(Pixel coordinate grounding data)
* * * *

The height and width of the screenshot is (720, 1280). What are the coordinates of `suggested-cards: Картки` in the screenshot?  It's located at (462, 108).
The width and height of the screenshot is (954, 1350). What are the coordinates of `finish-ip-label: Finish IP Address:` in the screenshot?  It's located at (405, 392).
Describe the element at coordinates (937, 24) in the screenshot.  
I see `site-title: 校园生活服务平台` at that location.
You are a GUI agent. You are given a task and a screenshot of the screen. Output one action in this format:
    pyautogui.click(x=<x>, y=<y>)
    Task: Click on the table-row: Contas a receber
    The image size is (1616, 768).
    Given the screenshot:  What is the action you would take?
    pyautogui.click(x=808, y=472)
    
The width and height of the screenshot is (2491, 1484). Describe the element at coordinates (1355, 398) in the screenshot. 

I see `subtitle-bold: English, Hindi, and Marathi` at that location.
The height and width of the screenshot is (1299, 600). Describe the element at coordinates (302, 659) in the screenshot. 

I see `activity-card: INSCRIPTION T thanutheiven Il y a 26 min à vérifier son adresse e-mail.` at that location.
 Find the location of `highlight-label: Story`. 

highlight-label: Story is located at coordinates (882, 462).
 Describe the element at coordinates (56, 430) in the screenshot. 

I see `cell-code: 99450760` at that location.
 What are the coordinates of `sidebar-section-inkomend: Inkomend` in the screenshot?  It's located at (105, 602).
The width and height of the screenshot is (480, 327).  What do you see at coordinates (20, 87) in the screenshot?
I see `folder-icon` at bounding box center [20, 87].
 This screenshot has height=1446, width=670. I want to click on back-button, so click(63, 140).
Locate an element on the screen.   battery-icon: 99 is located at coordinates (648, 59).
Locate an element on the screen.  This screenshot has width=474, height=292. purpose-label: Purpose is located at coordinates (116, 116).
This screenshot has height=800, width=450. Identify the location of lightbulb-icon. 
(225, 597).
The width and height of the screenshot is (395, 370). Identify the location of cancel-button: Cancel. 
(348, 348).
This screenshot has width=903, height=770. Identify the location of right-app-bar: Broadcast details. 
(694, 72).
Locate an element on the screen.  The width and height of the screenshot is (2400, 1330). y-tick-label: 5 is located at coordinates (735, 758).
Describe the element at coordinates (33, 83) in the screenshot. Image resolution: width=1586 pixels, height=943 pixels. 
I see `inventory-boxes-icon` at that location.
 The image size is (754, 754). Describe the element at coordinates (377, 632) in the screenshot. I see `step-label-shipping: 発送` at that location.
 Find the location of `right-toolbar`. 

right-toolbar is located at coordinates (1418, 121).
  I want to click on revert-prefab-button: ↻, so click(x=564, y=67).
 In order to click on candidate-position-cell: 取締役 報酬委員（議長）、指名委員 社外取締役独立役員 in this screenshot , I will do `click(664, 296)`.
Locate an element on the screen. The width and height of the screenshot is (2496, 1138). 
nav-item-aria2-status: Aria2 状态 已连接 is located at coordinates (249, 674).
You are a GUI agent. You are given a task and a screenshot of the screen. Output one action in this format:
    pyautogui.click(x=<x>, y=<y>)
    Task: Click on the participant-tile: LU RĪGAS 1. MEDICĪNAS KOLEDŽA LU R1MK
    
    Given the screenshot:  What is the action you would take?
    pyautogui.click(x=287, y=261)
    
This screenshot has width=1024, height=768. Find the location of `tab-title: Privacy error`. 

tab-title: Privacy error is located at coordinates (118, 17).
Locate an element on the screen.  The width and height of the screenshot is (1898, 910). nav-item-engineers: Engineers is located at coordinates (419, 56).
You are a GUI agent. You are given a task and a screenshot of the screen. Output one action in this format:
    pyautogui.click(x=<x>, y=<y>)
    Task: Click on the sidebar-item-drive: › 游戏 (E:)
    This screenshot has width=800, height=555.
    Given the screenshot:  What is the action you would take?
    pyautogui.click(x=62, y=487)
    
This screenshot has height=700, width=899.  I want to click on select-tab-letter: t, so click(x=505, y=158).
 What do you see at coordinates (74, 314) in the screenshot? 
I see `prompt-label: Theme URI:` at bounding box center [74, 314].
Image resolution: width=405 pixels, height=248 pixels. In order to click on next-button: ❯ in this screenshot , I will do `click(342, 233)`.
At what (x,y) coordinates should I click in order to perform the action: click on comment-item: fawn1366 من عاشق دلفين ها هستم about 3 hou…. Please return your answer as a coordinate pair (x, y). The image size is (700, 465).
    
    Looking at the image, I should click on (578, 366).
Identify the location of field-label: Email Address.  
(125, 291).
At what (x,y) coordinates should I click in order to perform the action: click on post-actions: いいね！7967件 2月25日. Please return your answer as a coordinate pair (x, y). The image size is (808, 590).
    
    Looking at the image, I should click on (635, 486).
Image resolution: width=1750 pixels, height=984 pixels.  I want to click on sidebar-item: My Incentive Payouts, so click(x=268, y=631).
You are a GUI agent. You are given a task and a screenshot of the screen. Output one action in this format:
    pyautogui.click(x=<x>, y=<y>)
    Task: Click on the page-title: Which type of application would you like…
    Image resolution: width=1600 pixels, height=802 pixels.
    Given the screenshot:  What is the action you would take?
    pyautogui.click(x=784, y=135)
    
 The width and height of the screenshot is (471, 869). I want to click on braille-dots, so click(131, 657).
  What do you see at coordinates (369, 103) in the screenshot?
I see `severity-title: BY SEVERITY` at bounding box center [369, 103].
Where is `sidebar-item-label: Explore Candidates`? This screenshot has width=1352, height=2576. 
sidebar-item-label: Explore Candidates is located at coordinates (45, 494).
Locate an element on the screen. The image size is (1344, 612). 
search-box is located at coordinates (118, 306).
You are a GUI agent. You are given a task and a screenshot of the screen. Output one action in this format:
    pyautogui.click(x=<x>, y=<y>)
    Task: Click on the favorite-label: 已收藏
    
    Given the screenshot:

* * * *

Copy the items above word for word, from the first line of the items up to and including the line with "coordinates (116, 116).".

EXERCISE RESPONSE:
The height and width of the screenshot is (720, 1280). What are the coordinates of `suggested-cards: Картки` in the screenshot?  It's located at (462, 108).
The width and height of the screenshot is (954, 1350). What are the coordinates of `finish-ip-label: Finish IP Address:` in the screenshot?  It's located at (405, 392).
Describe the element at coordinates (937, 24) in the screenshot.  
I see `site-title: 校园生活服务平台` at that location.
You are a GUI agent. You are given a task and a screenshot of the screen. Output one action in this format:
    pyautogui.click(x=<x>, y=<y>)
    Task: Click on the table-row: Contas a receber
    The image size is (1616, 768).
    Given the screenshot:  What is the action you would take?
    pyautogui.click(x=808, y=472)
    
The width and height of the screenshot is (2491, 1484). Describe the element at coordinates (1355, 398) in the screenshot. 

I see `subtitle-bold: English, Hindi, and Marathi` at that location.
The height and width of the screenshot is (1299, 600). Describe the element at coordinates (302, 659) in the screenshot. 

I see `activity-card: INSCRIPTION T thanutheiven Il y a 26 min à vérifier son adresse e-mail.` at that location.
 Find the location of `highlight-label: Story`. 

highlight-label: Story is located at coordinates (882, 462).
 Describe the element at coordinates (56, 430) in the screenshot. 

I see `cell-code: 99450760` at that location.
 What are the coordinates of `sidebar-section-inkomend: Inkomend` in the screenshot?  It's located at (105, 602).
The width and height of the screenshot is (480, 327).  What do you see at coordinates (20, 87) in the screenshot?
I see `folder-icon` at bounding box center [20, 87].
 This screenshot has height=1446, width=670. I want to click on back-button, so click(63, 140).
Locate an element on the screen.   battery-icon: 99 is located at coordinates (648, 59).
Locate an element on the screen.  This screenshot has width=474, height=292. purpose-label: Purpose is located at coordinates (116, 116).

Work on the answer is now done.